March 07 23:42 2019 Print This Article

It is defined as a disorder in which there is a cancer of the myeloid line of blood cells. In this there is a rapid growth of the abnormal white blood cells which get accumulated in the bone marrow. It is also known as the AML. It refers to acute myelogenous leukemia. They interfere with the production of normal blood cells. It is the most common and acute form of leukemia. It affects adults and its incidence increases with the age. The AML is a rare disease which accounts for 1.2 percent of the deaths caused by cancer. Its incidence is going to increase with the age.

The symptoms of the disease are caused due to the replacement of bone marrow with the leukemic cells which decreases the red blood cells, platelets and normal white blood cells. It leads to fatigue, shortness of the breath, easy bruising and bleeding. There is also an increased chance of infection. There are many risk factors which can increase the AML but the exact cause is still not clear. It progresses rapidly and it may lead to the death of the individual within few months or weeks if not treated properly. It has different sub types and in which the treatments are different. Their prognosis varies and the five year survival rate varies from 15 to 70 percent.

The relapse rate varies from 33 to 78 percent. It is treated initially with the chemo therapy which induces a remission. The patient may also receive an additional chemo therapy which is also known as the hematopoietic stem cell transplant. There are many researches which have shown that the genetics of AML has developed tests that tell how long a patient is likely to survive and to determine whether the drug is effective or not.

What are the signs and symptoms of Acute myeloblastic leukemia type 6?

The symptoms of the disease are caused due to the replacement of bone marrow with the leukemic cells which decreases the red blood cells, platelets and normal white blood cells. It leads to fatigue, shortness of the breath, easy bruising and bleeding. There is also an increased chance of infection. There are many risk factors which can increase the AML but the exact cause is still not clear. It progresses rapidly and it may lead to the death of the individual within few months or weeks if not treated properly.

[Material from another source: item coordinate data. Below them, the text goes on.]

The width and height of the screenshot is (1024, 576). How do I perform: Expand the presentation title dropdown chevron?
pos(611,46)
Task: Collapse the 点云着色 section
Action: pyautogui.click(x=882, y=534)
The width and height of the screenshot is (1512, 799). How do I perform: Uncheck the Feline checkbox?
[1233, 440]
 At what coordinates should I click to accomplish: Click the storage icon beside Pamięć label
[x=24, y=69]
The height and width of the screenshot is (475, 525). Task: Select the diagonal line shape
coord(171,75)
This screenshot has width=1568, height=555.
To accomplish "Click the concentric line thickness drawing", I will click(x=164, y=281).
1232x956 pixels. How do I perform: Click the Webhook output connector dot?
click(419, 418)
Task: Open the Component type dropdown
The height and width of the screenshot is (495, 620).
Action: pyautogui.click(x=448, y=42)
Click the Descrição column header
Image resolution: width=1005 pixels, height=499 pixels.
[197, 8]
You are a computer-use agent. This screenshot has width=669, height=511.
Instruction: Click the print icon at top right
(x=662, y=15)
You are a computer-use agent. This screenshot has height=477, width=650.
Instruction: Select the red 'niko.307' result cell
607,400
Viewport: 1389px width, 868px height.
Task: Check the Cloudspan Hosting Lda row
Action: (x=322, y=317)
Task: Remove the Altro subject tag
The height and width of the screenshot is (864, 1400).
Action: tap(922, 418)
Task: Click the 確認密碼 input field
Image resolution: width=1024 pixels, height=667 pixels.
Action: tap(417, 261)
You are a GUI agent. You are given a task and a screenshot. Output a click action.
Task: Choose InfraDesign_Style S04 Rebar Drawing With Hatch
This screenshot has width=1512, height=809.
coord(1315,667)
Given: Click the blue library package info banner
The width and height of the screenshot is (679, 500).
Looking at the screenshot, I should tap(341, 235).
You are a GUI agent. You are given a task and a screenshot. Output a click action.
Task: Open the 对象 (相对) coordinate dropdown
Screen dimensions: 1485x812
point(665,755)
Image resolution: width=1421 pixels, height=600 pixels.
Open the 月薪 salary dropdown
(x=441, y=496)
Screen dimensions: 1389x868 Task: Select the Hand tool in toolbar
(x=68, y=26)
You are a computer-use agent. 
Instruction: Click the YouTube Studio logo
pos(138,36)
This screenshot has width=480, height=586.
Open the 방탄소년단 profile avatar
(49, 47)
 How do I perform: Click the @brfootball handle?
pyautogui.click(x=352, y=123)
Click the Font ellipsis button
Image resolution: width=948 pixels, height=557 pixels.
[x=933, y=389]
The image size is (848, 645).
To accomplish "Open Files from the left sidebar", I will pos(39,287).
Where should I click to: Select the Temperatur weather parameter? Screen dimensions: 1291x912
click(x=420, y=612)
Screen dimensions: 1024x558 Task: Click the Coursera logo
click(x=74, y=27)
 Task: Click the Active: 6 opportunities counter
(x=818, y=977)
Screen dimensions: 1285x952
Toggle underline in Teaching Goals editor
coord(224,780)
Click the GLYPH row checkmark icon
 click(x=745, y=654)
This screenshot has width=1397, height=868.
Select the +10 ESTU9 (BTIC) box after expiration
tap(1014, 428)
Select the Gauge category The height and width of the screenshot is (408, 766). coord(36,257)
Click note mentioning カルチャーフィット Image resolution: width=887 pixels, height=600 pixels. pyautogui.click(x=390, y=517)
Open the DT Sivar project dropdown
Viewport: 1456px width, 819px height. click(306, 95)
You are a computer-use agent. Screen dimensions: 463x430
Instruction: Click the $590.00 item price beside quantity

The absence of platelets may lead to the bleeding or bruising. The early signs of this disorder are vague and non specific. They are similar to influenza. It includes the fever, anemia, fatigue and the weight loss. There is also a loss of apetite and formation of petechiae which are flat and pin head size spots which are formed under the skin due to bleeding. It may also cause bone and joint pain and persistent infections. One can also observe the enlargement of spleen which can be asymptomatic and mild. One can hardly see the lymph node enlargement as it is seen in the ALL.

The involvement of the skin is around 10 percent and it occurs in the case of leukemia cutis. Sometimes one can see the presence of sweet syndrome which is the para neoplastic inflammation of the skin. One can also experience the swelling of gums as a result of the infiltration of leukemic cells into the gum tissue. The first sign of leukemia rarely occurs by the development of a solid leukemic mass or a tumor outside the bone marrow. It is referred as a chloroma. The person may show no symptoms accordingly and leukemia can be discovered by a routine blood test.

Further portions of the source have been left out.